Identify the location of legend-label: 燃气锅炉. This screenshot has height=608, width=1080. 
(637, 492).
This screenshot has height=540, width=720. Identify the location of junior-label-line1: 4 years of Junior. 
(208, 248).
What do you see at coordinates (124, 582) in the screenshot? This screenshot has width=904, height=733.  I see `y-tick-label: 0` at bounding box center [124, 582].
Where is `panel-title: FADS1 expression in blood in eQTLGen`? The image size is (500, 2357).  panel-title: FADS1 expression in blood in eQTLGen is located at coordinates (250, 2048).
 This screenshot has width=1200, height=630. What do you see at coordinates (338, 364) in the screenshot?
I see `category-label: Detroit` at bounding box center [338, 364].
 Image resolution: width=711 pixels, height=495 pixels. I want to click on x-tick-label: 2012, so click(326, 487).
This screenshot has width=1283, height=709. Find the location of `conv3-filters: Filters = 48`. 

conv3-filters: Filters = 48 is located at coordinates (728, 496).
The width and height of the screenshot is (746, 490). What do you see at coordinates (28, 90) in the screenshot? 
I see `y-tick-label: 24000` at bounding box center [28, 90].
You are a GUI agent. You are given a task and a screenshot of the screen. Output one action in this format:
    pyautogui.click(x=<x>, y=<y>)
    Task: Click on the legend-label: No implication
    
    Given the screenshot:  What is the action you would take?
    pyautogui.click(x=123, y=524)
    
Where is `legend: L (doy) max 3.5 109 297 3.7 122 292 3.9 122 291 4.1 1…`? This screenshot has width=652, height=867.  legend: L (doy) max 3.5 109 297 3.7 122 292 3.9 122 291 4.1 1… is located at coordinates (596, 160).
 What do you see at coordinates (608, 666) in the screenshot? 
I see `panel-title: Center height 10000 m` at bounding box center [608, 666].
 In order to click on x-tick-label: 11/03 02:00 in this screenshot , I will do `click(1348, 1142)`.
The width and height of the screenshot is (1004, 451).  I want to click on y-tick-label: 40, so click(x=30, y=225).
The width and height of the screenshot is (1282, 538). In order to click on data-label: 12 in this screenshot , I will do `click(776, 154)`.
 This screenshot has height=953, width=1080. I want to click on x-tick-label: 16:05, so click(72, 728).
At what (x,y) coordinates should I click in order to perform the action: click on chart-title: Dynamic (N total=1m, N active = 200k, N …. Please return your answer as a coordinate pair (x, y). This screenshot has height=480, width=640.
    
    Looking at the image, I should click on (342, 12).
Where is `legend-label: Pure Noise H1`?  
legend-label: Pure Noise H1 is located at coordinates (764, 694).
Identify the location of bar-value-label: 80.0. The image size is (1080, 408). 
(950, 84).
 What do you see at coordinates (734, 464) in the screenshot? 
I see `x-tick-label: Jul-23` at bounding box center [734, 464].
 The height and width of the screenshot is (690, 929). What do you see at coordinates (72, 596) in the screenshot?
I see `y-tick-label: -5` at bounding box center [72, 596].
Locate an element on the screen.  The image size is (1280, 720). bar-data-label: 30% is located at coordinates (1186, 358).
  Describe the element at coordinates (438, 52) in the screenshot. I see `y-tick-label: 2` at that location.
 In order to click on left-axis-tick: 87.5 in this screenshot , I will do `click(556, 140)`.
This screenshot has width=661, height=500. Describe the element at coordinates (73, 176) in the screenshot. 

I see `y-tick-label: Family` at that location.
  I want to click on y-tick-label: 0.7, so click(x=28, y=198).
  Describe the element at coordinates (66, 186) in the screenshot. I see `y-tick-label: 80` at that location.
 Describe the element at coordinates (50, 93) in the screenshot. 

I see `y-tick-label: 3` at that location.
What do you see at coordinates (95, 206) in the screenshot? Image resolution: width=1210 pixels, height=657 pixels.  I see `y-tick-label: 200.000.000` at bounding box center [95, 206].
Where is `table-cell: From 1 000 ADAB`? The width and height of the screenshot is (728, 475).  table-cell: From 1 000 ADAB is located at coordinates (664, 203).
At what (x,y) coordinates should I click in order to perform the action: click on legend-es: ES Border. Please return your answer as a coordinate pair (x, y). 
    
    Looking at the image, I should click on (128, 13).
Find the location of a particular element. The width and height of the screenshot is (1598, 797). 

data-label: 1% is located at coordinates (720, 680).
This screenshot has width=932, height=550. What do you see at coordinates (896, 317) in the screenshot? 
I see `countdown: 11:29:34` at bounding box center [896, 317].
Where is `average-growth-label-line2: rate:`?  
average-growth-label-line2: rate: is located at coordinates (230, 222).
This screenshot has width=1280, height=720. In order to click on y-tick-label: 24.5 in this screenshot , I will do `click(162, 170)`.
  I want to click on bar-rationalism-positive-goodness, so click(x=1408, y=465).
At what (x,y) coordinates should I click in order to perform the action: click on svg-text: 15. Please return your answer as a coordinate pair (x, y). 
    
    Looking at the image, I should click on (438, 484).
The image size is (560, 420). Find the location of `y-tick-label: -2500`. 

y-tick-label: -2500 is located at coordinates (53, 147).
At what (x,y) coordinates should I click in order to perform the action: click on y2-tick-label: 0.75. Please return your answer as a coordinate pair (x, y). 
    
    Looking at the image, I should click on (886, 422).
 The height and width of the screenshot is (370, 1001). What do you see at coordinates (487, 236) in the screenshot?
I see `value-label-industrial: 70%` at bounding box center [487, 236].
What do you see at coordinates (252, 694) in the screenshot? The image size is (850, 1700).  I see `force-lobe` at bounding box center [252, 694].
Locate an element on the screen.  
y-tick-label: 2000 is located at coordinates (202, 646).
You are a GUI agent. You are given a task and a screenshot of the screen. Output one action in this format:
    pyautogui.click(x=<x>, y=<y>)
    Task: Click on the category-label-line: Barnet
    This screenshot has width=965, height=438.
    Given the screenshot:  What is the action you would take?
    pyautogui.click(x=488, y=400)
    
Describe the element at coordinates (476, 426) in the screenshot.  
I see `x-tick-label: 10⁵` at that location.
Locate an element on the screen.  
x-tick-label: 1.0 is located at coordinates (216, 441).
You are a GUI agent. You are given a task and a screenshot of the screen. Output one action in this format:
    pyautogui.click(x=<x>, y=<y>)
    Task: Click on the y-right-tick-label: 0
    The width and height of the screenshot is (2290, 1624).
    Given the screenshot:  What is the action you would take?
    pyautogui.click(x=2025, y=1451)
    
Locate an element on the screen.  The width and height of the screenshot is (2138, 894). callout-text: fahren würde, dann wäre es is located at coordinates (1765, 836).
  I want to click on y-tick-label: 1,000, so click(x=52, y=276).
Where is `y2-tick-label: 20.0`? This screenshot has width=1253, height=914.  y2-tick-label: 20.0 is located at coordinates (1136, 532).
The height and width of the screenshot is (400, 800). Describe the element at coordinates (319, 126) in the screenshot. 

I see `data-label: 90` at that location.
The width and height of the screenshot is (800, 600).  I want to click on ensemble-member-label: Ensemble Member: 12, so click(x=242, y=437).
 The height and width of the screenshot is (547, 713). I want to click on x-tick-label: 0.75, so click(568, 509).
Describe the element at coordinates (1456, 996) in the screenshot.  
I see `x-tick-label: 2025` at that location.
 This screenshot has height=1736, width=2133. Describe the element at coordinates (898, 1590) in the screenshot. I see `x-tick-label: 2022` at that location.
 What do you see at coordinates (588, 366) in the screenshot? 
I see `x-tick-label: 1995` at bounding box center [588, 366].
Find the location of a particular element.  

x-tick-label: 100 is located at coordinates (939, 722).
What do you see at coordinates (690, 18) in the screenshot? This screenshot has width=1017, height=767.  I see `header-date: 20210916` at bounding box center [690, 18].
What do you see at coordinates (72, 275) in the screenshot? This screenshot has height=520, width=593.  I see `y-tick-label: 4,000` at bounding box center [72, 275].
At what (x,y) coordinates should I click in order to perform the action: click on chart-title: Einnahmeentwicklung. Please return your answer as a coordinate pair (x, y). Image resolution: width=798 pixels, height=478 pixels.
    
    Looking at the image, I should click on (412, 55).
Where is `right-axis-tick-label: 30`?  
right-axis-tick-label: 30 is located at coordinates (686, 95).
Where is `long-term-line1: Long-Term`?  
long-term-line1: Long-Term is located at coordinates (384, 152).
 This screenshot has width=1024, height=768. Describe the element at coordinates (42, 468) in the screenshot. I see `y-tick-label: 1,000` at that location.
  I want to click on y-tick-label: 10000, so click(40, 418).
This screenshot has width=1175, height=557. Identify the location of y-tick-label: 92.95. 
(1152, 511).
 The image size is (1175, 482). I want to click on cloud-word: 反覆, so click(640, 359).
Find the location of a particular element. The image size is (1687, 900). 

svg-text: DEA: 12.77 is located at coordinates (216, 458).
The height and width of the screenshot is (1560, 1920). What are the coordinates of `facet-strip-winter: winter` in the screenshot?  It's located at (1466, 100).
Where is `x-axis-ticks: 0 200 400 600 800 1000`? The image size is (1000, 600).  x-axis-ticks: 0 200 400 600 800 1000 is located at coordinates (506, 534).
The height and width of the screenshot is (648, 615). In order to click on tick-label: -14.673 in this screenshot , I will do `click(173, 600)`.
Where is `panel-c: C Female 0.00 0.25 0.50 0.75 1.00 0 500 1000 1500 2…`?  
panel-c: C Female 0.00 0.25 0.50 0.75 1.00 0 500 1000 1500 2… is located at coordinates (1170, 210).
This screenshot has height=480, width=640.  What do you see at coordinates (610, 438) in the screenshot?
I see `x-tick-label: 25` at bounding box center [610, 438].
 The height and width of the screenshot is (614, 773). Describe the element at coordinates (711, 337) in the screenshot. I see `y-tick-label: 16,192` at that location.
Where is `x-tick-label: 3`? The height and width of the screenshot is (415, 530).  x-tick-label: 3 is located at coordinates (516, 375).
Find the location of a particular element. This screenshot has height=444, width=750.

========================

> _The problem_
Can you repeat the data word for word, starting at the line that contains "coordinates (664, 203)." and ending at the line that contains "center [487, 236].", with both of those lines included?

> _Solution_
Where is `table-cell: From 1 000 ADAB`? The width and height of the screenshot is (728, 475).  table-cell: From 1 000 ADAB is located at coordinates (664, 203).
At what (x,y) coordinates should I click in order to perform the action: click on legend-es: ES Border. Please return your answer as a coordinate pair (x, y). 
    
    Looking at the image, I should click on (128, 13).
Find the location of a particular element. The width and height of the screenshot is (1598, 797). 

data-label: 1% is located at coordinates (720, 680).
This screenshot has width=932, height=550. What do you see at coordinates (896, 317) in the screenshot? 
I see `countdown: 11:29:34` at bounding box center [896, 317].
Where is `average-growth-label-line2: rate:`?  
average-growth-label-line2: rate: is located at coordinates (230, 222).
This screenshot has width=1280, height=720. In order to click on y-tick-label: 24.5 in this screenshot , I will do `click(162, 170)`.
  I want to click on bar-rationalism-positive-goodness, so click(x=1408, y=465).
At what (x,y) coordinates should I click in order to perform the action: click on svg-text: 15. Please return your answer as a coordinate pair (x, y). 
    
    Looking at the image, I should click on (438, 484).
The image size is (560, 420). Find the location of `y-tick-label: -2500`. 

y-tick-label: -2500 is located at coordinates (53, 147).
At what (x,y) coordinates should I click in order to perform the action: click on y2-tick-label: 0.75. Please return your answer as a coordinate pair (x, y). 
    
    Looking at the image, I should click on (886, 422).
 The height and width of the screenshot is (370, 1001). What do you see at coordinates (487, 236) in the screenshot?
I see `value-label-industrial: 70%` at bounding box center [487, 236].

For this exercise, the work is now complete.